### Text excerpt

Re: [Computer-go] Is MCTS needed?

2017-11-16 Thread Brian Sheppard via Computer-go
State of the art in computer chess is alpha-beta search, but note that the 
search is very selective because of "late move reductions."

A late move reduction is to reduce depth for moves after the first move 
generated in a node. For example, a simple implementation would be "search the 
first move generated to depth N, and all subsequent moves to depth N-1". That 
simple idea is a big improvement.

LMR works (in large part) because move generators produce probable-best-first 
order. Therefore, if the first few moves do not work (i.e., refutes opponent's 
late move) then there probably isn't a refutation. By searching unlikely moves 
less, you have the time to search likely variations more.

Stockfish's actual implementation massively increases effective search depth 
over the simple policy outlined above. Because of LMR, the effective branching 
factor of chess search trees is less than 2.

IMO, late move reductions should work really well in Go, given that the move 
predictors are above 60% accuracy. But I have not tried. 

Using MCTS for training the evaluator is probably necessary, even if the 
ultimate goal is to use the evaluator in alpha-beta.

Best,
Brian

-Original Message-
From: Computer-go [mailto:computer-go-boun...@computer-go.org] On Behalf Of 
Petr Baudis
Sent: Thursday, November 16, 2017 10:43 AM
To: computer-go@computer-go.org
Subject: [Computer-go] Is MCTS needed?

  Hi,

  when explaining AlphaGo Zero to a machine learning audience yesterday


(https://docs.google.com/presentation/d/1VIueYgFciGr9pxiGmoQyUQ088Ca4ouvEFDPoWpRO4oQ/view)

it occurred to me that using MCTS in this setup is actually such
a kludge!

  Originally, we used MCTS because with the repeated simulations,
we would be improving the accuracy of the arm reward estimates.  MCTS
policies assume stationary distributions, which is violated every time
we expand the tree, but it's an okay tradeoff if all you feed into the
tree are rewards in the form of just Bernoulli trials.  Moreover, you
could argue evaluations are somewhat monotonic with increasing node
depths as you are basically just fixing a growing prefix of the MC
simulation.

  But now, we expand the nodes literally all the time, breaking the
stationarity possibly in drastic ways.  There are no reevaluations that
would improve your estimate.  The input isn't binary but an estimate in
a continuous space.  Suddenly the Multi-armed Bandit analogy loses a lot
of ground.

### Given data
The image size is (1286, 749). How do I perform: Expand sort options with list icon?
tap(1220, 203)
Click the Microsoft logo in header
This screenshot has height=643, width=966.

### Task to complete
Rewrite the stretch of the forum post from "LMR works (in" through "evaluator in alpha-beta.", renaming "evaluator" as "value function". The data has no connection to the forum post on whether MCTS is needed.

### Response below
LMR works (in large part) because move generators produce probable-best-first 
order. Therefore, if the first few moves do not work (i.e., refutes opponent's 
late move) then there probably isn't a refutation. By searching unlikely moves 
less, you have the time to search likely variations more.

Stockfish's actual implementation massively increases effective search depth 
over the simple policy outlined above. Because of LMR, the effective branching 
factor of chess search trees is less than 2.

IMO, late move reductions should work really well in Go, given that the move 
predictors are above 60% accuracy. But I have not tried. 

Using MCTS for training the value function is probably necessary, even if the 
ultimate goal is to use the value function in alpha-beta.